Multivariate Process Optimization for Fixed-Bed Bioreactor-Based AAV Production Improves Total Batch Yield

Adeno-associated viral vectors (AAVs) are promising tools for gene therapy. However, scaling up the production of AAVs to produce high-quality vectors at high yields for clinical purposes has proven to be challenging. In the present study, we optimized the production process of AAV in a fixed-bed bioreactor using transient transfection in adherent HEK-293T cells. We systematically optimized the key process parameters, namely cell seeding density, cell density at transfection, and DNA-to-cell ratio, based on the yield obtained, starting from a prototype batch, followed by ten batch runs. Here, we packaged a reporter gene (enhanced green fluorescent protein) and a therapeutic gene (lysyl oxidase) into AAV9 capsids as part of our process development program to be applied for future current Good Manufacturing Practices production and clinical trial application. Throughout the experiments, media conditions, transfection processes, and mechanical parameters were kept identical, while monitoring pH, dissolved oxygen, and media glucose concentration during a production process of approximately 10 days.
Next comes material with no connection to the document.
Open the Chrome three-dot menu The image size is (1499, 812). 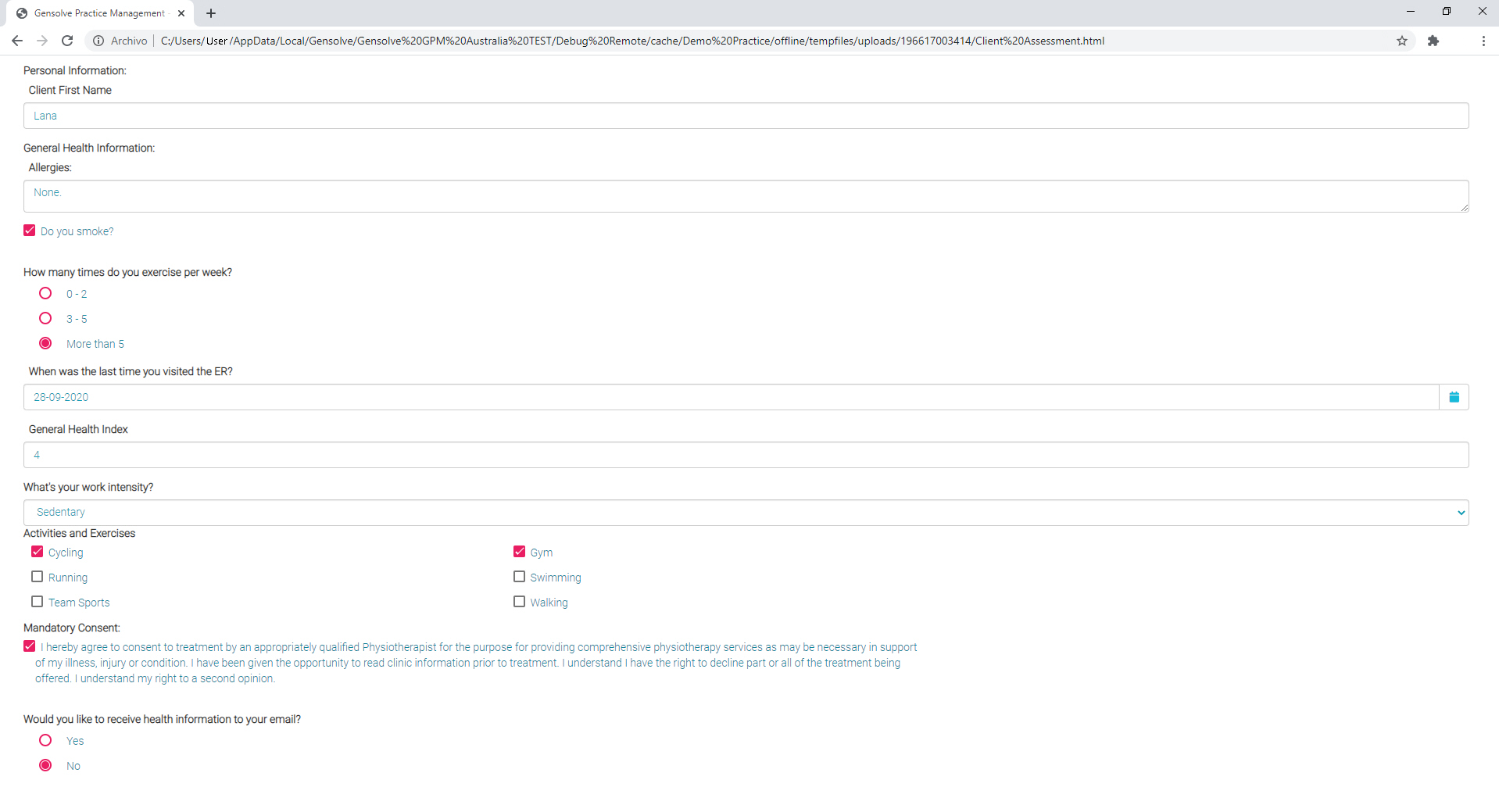(1483, 41)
We demonstrate that by optimizing these parameters, the fixed-bed bioreactor was able to support as many as 1.6–2.8 × 10 6 cells/carrier strip, up to 3 × 10 9 cells/m 2 bioreactor. Through this multivariate optimization process, we increased viral yield by about 7.6-fold (range of 5.7–10.4-fold for the optimized process runs) over the prototype batch. The total AAV vector yield average was 2.3 × 10 14 vg (range 1.1 × 10 14 vg to 4.95 × 10 14 vg), corresponding to an average per cell yield of 1.4 × 10 5 vg/cell (range 0.85 × 10 5 –2.46 × 10 5 vg/cell). In conclusion, our findings highlight that optimizing process parameters in a fixed-bed bioreactor presents a promising strategy for scalable and cost-effective AAV vector production.